Work item:
Transcribe the records that follow, preserving every word.

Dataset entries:
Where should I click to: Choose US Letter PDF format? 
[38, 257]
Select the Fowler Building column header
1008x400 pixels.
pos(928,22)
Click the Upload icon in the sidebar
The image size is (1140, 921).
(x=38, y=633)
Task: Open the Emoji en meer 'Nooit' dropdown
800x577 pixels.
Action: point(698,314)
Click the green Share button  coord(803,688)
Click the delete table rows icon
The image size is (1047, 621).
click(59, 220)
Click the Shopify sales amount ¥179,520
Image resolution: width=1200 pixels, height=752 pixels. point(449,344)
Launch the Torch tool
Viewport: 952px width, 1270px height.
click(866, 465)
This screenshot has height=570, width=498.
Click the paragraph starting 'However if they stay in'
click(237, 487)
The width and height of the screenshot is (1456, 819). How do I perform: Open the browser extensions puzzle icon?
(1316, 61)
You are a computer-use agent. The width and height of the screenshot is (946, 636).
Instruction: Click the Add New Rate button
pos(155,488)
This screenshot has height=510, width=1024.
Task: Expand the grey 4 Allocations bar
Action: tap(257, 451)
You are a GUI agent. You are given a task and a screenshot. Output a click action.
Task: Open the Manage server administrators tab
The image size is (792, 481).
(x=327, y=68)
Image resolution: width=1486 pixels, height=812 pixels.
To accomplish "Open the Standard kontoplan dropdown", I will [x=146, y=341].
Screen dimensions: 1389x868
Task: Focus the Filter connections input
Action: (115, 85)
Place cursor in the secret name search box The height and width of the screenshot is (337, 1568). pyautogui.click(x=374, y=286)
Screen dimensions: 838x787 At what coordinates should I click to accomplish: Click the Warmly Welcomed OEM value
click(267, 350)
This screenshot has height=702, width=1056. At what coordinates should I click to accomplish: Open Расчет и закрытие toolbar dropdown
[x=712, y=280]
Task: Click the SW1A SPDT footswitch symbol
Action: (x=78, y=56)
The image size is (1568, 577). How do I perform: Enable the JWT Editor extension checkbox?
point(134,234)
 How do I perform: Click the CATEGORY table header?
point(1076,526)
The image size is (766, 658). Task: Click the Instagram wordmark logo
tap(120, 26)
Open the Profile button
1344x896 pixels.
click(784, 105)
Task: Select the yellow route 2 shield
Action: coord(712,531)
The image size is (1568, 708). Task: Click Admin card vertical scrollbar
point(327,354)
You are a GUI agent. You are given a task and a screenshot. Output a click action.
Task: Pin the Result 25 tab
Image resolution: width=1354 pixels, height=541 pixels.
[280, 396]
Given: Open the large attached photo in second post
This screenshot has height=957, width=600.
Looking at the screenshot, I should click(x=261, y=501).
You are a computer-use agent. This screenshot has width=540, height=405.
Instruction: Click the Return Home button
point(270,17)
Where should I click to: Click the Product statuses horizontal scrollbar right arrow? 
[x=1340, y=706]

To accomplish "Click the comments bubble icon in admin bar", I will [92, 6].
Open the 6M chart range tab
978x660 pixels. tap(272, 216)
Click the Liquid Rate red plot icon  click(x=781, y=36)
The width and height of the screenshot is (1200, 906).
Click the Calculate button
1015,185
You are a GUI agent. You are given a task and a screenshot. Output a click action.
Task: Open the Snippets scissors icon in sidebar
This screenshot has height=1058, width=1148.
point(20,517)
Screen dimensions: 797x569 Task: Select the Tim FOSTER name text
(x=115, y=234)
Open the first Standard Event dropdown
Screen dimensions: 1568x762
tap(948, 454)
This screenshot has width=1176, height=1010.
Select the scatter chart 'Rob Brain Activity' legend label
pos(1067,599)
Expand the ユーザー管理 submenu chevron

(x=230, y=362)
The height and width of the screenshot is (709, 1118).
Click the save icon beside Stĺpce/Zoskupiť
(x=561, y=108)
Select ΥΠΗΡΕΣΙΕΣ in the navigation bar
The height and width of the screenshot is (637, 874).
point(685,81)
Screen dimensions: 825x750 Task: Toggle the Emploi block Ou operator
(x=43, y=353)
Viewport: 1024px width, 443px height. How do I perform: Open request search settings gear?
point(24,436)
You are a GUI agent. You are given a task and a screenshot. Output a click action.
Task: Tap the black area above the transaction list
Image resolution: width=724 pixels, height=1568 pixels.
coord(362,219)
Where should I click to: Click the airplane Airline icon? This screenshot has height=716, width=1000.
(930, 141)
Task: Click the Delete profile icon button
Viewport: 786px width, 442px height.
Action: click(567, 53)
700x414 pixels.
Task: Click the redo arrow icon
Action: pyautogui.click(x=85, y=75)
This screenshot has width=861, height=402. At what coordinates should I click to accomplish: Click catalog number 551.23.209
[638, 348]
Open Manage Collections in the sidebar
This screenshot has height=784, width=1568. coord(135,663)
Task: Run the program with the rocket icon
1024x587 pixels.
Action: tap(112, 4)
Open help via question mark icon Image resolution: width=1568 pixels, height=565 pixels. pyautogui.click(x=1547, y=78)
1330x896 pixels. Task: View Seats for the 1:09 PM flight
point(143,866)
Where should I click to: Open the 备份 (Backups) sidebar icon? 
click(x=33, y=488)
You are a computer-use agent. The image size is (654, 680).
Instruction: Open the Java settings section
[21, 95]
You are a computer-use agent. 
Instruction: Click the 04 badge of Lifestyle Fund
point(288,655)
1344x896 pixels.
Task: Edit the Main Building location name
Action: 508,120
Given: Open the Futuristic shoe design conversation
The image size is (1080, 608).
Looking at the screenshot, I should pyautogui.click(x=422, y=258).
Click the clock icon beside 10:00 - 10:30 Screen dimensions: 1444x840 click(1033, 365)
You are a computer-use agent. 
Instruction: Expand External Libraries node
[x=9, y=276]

Solution for this problem:
Where should I click to: Choose US Letter PDF format? 
[38, 257]
Select the Fowler Building column header
1008x400 pixels.
pos(928,22)
Click the Upload icon in the sidebar
The image size is (1140, 921).
(x=38, y=633)
Task: Open the Emoji en meer 'Nooit' dropdown
800x577 pixels.
Action: point(698,314)
Click the green Share button  coord(803,688)
Click the delete table rows icon
The image size is (1047, 621).
click(59, 220)
Click the Shopify sales amount ¥179,520
Image resolution: width=1200 pixels, height=752 pixels. point(449,344)
Launch the Torch tool
Viewport: 952px width, 1270px height.
click(866, 465)
This screenshot has height=570, width=498.
Click the paragraph starting 'However if they stay in'
click(237, 487)
The width and height of the screenshot is (1456, 819). How do I perform: Open the browser extensions puzzle icon?
(1316, 61)
You are a computer-use agent. The width and height of the screenshot is (946, 636).
Instruction: Click the Add New Rate button
pos(155,488)
This screenshot has height=510, width=1024.
Task: Expand the grey 4 Allocations bar
Action: tap(257, 451)
You are a GUI agent. You are given a task and a screenshot. Output a click action.
Task: Open the Manage server administrators tab
The image size is (792, 481).
(x=327, y=68)
Image resolution: width=1486 pixels, height=812 pixels.
To accomplish "Open the Standard kontoplan dropdown", I will [x=146, y=341].
Screen dimensions: 1389x868
Task: Focus the Filter connections input
Action: (115, 85)
Place cursor in the secret name search box The height and width of the screenshot is (337, 1568). pyautogui.click(x=374, y=286)
Screen dimensions: 838x787 At what coordinates should I click to accomplish: Click the Warmly Welcomed OEM value
click(267, 350)
This screenshot has height=702, width=1056. At what coordinates should I click to accomplish: Open Расчет и закрытие toolbar dropdown
[x=712, y=280]
Task: Click the SW1A SPDT footswitch symbol
Action: (x=78, y=56)
The image size is (1568, 577). How do I perform: Enable the JWT Editor extension checkbox?
point(134,234)
 How do I perform: Click the CATEGORY table header?
point(1076,526)
The image size is (766, 658). Task: Click the Instagram wordmark logo
tap(120, 26)
Open the Profile button
1344x896 pixels.
click(784, 105)
Task: Select the yellow route 2 shield
Action: coord(712,531)
The image size is (1568, 708). Task: Click Admin card vertical scrollbar
point(327,354)
You are a GUI agent. You are given a task and a screenshot. Output a click action.
Task: Pin the Result 25 tab
Image resolution: width=1354 pixels, height=541 pixels.
[280, 396]
Given: Open the large attached photo in second post
This screenshot has height=957, width=600.
Looking at the screenshot, I should click(x=261, y=501).
You are a computer-use agent. This screenshot has width=540, height=405.
Instruction: Click the Return Home button
point(270,17)
Where should I click to: Click the Product statuses horizontal scrollbar right arrow? 
[x=1340, y=706]

To accomplish "Click the comments bubble icon in admin bar", I will [92, 6].
Open the 6M chart range tab
978x660 pixels. tap(272, 216)
Click the Liquid Rate red plot icon  click(x=781, y=36)
The width and height of the screenshot is (1200, 906).
Click the Calculate button
1015,185
You are a GUI agent. You are given a task and a screenshot. Output a click action.
Task: Open the Snippets scissors icon in sidebar
This screenshot has height=1058, width=1148.
point(20,517)
Screen dimensions: 797x569 Task: Select the Tim FOSTER name text
(x=115, y=234)
Open the first Standard Event dropdown
Screen dimensions: 1568x762
tap(948, 454)
This screenshot has width=1176, height=1010.
Select the scatter chart 'Rob Brain Activity' legend label
pos(1067,599)
Expand the ユーザー管理 submenu chevron

(x=230, y=362)
The height and width of the screenshot is (709, 1118).
Click the save icon beside Stĺpce/Zoskupiť
(x=561, y=108)
Select ΥΠΗΡΕΣΙΕΣ in the navigation bar
The height and width of the screenshot is (637, 874).
point(685,81)
Screen dimensions: 825x750 Task: Toggle the Emploi block Ou operator
(x=43, y=353)
Viewport: 1024px width, 443px height. How do I perform: Open request search settings gear?
point(24,436)
You are a GUI agent. You are given a task and a screenshot. Output a click action.
Task: Tap the black area above the transaction list
Image resolution: width=724 pixels, height=1568 pixels.
coord(362,219)
Where should I click to: Click the airplane Airline icon? This screenshot has height=716, width=1000.
(930, 141)
Task: Click the Delete profile icon button
Viewport: 786px width, 442px height.
Action: click(567, 53)
700x414 pixels.
Task: Click the redo arrow icon
Action: pyautogui.click(x=85, y=75)
This screenshot has width=861, height=402. At what coordinates should I click to accomplish: Click catalog number 551.23.209
[638, 348]
Open Manage Collections in the sidebar
This screenshot has height=784, width=1568. coord(135,663)
Task: Run the program with the rocket icon
1024x587 pixels.
Action: tap(112, 4)
Open help via question mark icon Image resolution: width=1568 pixels, height=565 pixels. pyautogui.click(x=1547, y=78)
1330x896 pixels. Task: View Seats for the 1:09 PM flight
point(143,866)
Where should I click to: Open the 备份 (Backups) sidebar icon? 
click(x=33, y=488)
You are a computer-use agent. The image size is (654, 680).
Instruction: Open the Java settings section
[21, 95]
You are a computer-use agent. 
Instruction: Click the 04 badge of Lifestyle Fund
point(288,655)
1344x896 pixels.
Task: Edit the Main Building location name
Action: 508,120
Given: Open the Futuristic shoe design conversation
The image size is (1080, 608).
Looking at the screenshot, I should pyautogui.click(x=422, y=258).
Click the clock icon beside 10:00 - 10:30 Screen dimensions: 1444x840 click(1033, 365)
You are a computer-use agent. 
Instruction: Expand External Libraries node
[x=9, y=276]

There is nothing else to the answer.